* START *

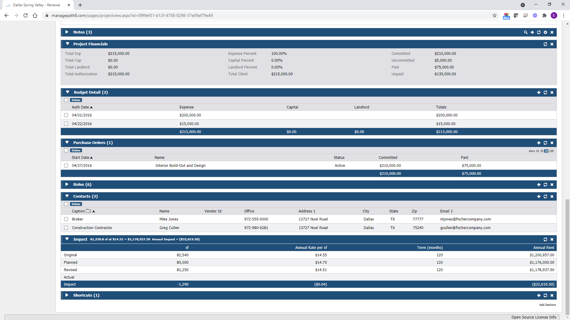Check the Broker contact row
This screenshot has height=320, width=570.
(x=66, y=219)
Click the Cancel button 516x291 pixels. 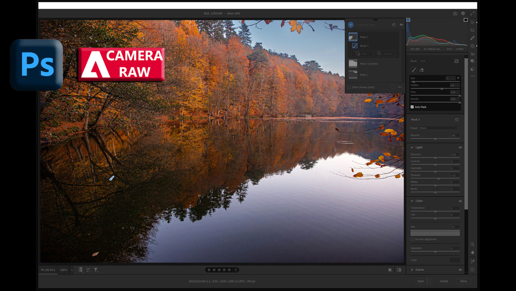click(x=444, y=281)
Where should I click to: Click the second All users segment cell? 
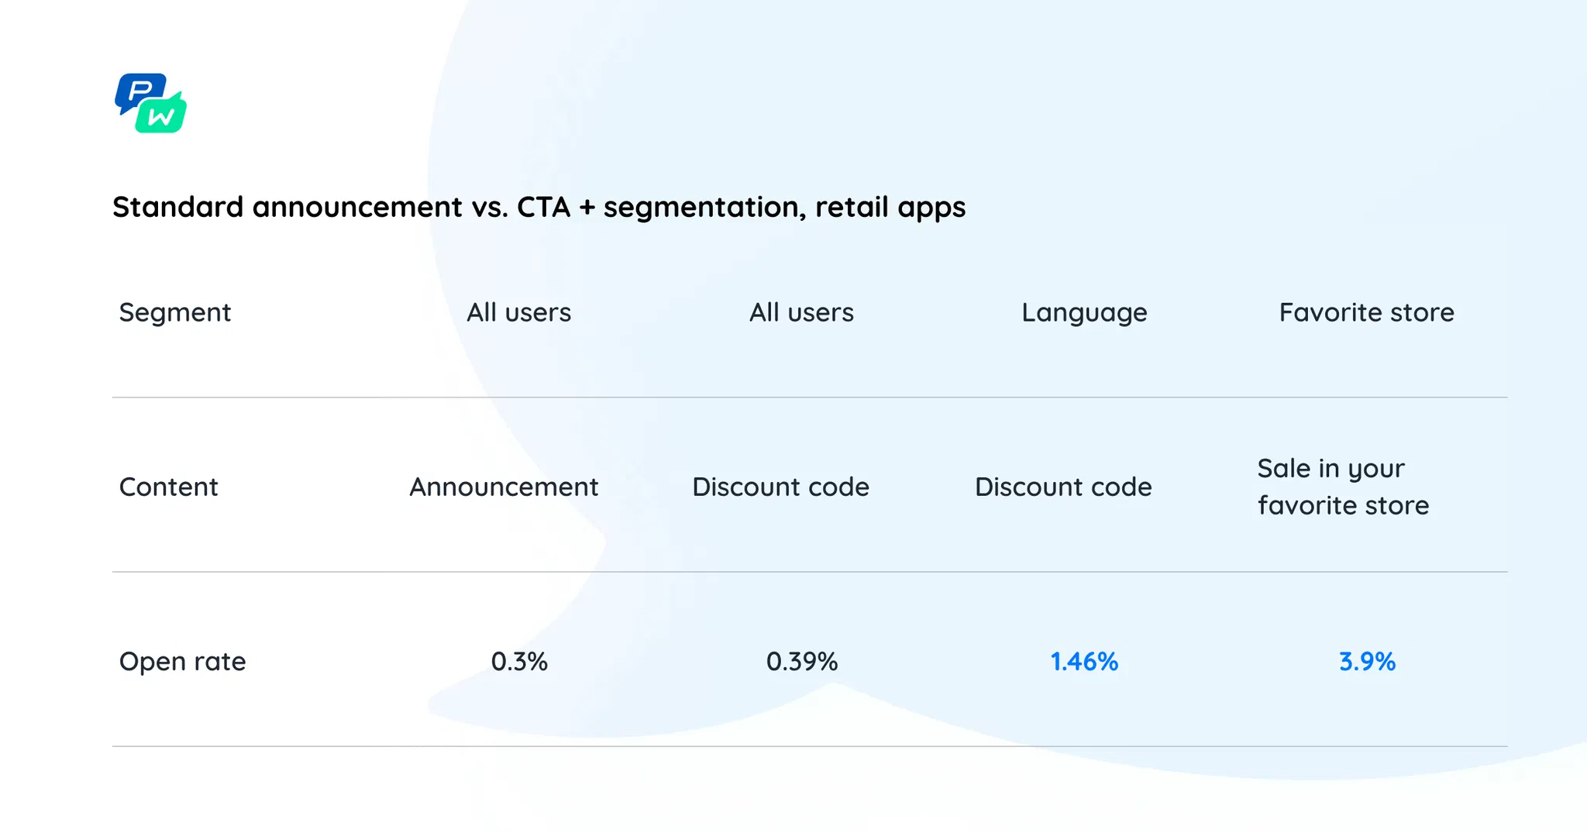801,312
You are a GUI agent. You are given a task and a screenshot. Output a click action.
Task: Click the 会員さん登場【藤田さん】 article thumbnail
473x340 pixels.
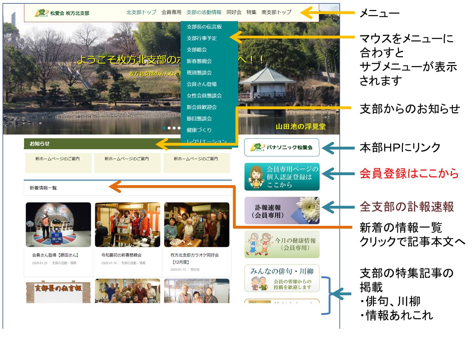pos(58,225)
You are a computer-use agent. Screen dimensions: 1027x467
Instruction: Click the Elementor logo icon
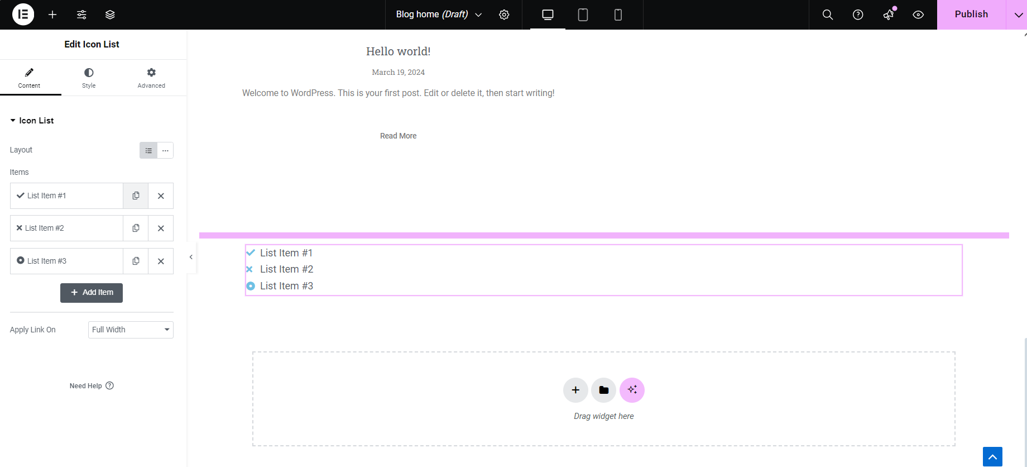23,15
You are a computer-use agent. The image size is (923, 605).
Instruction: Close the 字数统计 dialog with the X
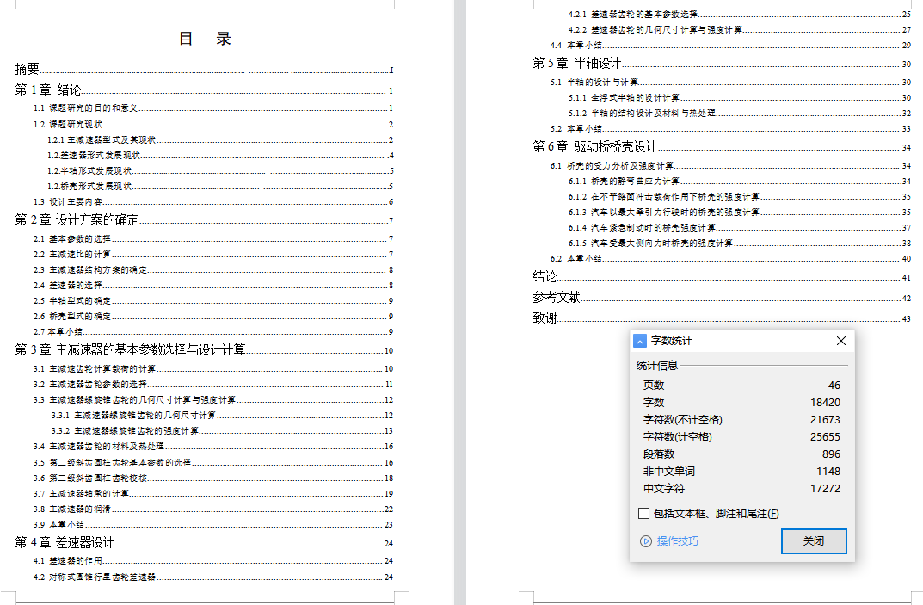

* END *

= TASK REQUIREMENTS =
Output everything from the line containing "Where should I" down to the end of the records as a JSON list of strings, with one string per line and no blank lines. Leave the pictures out.

= ANSWER TO THIS TASK =
[
  "Where should I click to: Click the second All users segment cell? ",
  "801,312",
  "You are a GUI agent. You are given a task and a screenshot. Output a click action.",
  "Task: Click the 会員さん登場【藤田さん】 article thumbnail",
  "473x340 pixels.",
  "pos(58,225)",
  "You are a computer-use agent. Screen dimensions: 1027x467",
  "Instruction: Click the Elementor logo icon",
  "23,15",
  "You are a computer-use agent. The image size is (923, 605).",
  "Instruction: Close the 字数统计 dialog with the X"
]